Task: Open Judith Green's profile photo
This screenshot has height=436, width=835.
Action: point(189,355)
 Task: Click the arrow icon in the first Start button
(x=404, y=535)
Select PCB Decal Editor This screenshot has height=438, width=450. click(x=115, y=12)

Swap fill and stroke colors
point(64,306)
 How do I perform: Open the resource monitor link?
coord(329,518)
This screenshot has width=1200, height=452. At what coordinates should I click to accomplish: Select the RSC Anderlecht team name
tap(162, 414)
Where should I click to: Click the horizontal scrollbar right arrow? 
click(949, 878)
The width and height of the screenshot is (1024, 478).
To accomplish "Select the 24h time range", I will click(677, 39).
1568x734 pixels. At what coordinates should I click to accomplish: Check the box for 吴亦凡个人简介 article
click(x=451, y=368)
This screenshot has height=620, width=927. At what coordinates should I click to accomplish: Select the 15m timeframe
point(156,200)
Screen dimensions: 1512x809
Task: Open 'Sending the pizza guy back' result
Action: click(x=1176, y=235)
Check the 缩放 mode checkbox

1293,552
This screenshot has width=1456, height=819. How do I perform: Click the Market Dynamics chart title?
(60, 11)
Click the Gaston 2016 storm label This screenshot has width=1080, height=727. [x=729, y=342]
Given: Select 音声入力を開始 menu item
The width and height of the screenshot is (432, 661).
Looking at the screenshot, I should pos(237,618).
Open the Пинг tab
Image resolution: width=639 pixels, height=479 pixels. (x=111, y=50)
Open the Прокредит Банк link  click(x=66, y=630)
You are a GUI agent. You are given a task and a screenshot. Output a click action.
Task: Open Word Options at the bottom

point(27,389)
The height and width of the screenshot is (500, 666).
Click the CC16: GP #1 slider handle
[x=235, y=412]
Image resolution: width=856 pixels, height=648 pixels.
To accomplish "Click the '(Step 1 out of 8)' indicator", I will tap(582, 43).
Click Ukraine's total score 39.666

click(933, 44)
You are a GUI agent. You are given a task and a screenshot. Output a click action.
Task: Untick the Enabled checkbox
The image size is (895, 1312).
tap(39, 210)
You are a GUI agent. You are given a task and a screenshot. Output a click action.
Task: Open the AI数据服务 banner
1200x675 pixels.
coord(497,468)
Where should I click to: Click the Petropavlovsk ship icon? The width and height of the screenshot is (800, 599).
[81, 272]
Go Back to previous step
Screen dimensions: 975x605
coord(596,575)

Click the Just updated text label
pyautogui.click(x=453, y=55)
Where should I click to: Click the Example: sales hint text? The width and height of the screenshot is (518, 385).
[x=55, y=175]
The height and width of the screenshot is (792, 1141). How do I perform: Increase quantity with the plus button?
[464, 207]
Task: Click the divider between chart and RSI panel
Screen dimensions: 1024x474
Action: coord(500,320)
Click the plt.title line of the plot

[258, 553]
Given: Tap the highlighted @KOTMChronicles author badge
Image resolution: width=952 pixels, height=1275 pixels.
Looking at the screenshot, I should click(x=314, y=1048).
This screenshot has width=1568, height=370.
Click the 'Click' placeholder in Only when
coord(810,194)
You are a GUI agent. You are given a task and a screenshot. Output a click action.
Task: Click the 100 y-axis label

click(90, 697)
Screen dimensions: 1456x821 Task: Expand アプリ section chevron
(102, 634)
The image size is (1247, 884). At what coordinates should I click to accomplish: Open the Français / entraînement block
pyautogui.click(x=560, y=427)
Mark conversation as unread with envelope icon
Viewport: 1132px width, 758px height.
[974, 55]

Given exercise -
Rewrite all of the records above, replacing "checkbox" with "check box" and leaving everything else unchanged.

Expected answer -
Task: Open Judith Green's profile photo
This screenshot has height=436, width=835.
Action: point(189,355)
 Task: Click the arrow icon in the first Start button
(x=404, y=535)
Select PCB Decal Editor This screenshot has height=438, width=450. click(x=115, y=12)

Swap fill and stroke colors
point(64,306)
 How do I perform: Open the resource monitor link?
coord(329,518)
This screenshot has width=1200, height=452. At what coordinates should I click to accomplish: Select the RSC Anderlecht team name
tap(162, 414)
Where should I click to: Click the horizontal scrollbar right arrow? 
click(949, 878)
The width and height of the screenshot is (1024, 478).
To accomplish "Select the 24h time range", I will click(677, 39).
1568x734 pixels. At what coordinates should I click to accomplish: Check the box for 吴亦凡个人简介 article
click(x=451, y=368)
This screenshot has height=620, width=927. At what coordinates should I click to accomplish: Select the 15m timeframe
point(156,200)
Screen dimensions: 1512x809
Task: Open 'Sending the pizza guy back' result
Action: click(x=1176, y=235)
Check the 缩放 mode check box

1293,552
This screenshot has width=1456, height=819. How do I perform: Click the Market Dynamics chart title?
(60, 11)
Click the Gaston 2016 storm label This screenshot has width=1080, height=727. [x=729, y=342]
Given: Select 音声入力を開始 menu item
The width and height of the screenshot is (432, 661).
Looking at the screenshot, I should pos(237,618).
Open the Пинг tab
Image resolution: width=639 pixels, height=479 pixels. (x=111, y=50)
Open the Прокредит Банк link  click(x=66, y=630)
You are a GUI agent. You are given a task and a screenshot. Output a click action.
Task: Open Word Options at the bottom

point(27,389)
The height and width of the screenshot is (500, 666).
Click the CC16: GP #1 slider handle
[x=235, y=412]
Image resolution: width=856 pixels, height=648 pixels.
To accomplish "Click the '(Step 1 out of 8)' indicator", I will tap(582, 43).
Click Ukraine's total score 39.666

click(933, 44)
You are a GUI agent. You are given a task and a screenshot. Output a click action.
Task: Untick the Enabled check box
The image size is (895, 1312).
tap(39, 210)
You are a GUI agent. You are given a task and a screenshot. Output a click action.
Task: Open the AI数据服务 banner
1200x675 pixels.
coord(497,468)
Where should I click to: Click the Petropavlovsk ship icon? The width and height of the screenshot is (800, 599).
[81, 272]
Go Back to previous step
Screen dimensions: 975x605
coord(596,575)

Click the Just updated text label
pyautogui.click(x=453, y=55)
Where should I click to: Click the Example: sales hint text? The width and height of the screenshot is (518, 385).
[x=55, y=175]
The height and width of the screenshot is (792, 1141). How do I perform: Increase quantity with the plus button?
[464, 207]
Task: Click the divider between chart and RSI panel
Screen dimensions: 1024x474
Action: coord(500,320)
Click the plt.title line of the plot

[258, 553]
Given: Tap the highlighted @KOTMChronicles author badge
Image resolution: width=952 pixels, height=1275 pixels.
Looking at the screenshot, I should click(x=314, y=1048).
This screenshot has width=1568, height=370.
Click the 'Click' placeholder in Only when
coord(810,194)
You are a GUI agent. You are given a task and a screenshot. Output a click action.
Task: Click the 100 y-axis label

click(90, 697)
Screen dimensions: 1456x821 Task: Expand アプリ section chevron
(102, 634)
The image size is (1247, 884). At what coordinates should I click to accomplish: Open the Français / entraînement block
pyautogui.click(x=560, y=427)
Mark conversation as unread with envelope icon
Viewport: 1132px width, 758px height.
[974, 55]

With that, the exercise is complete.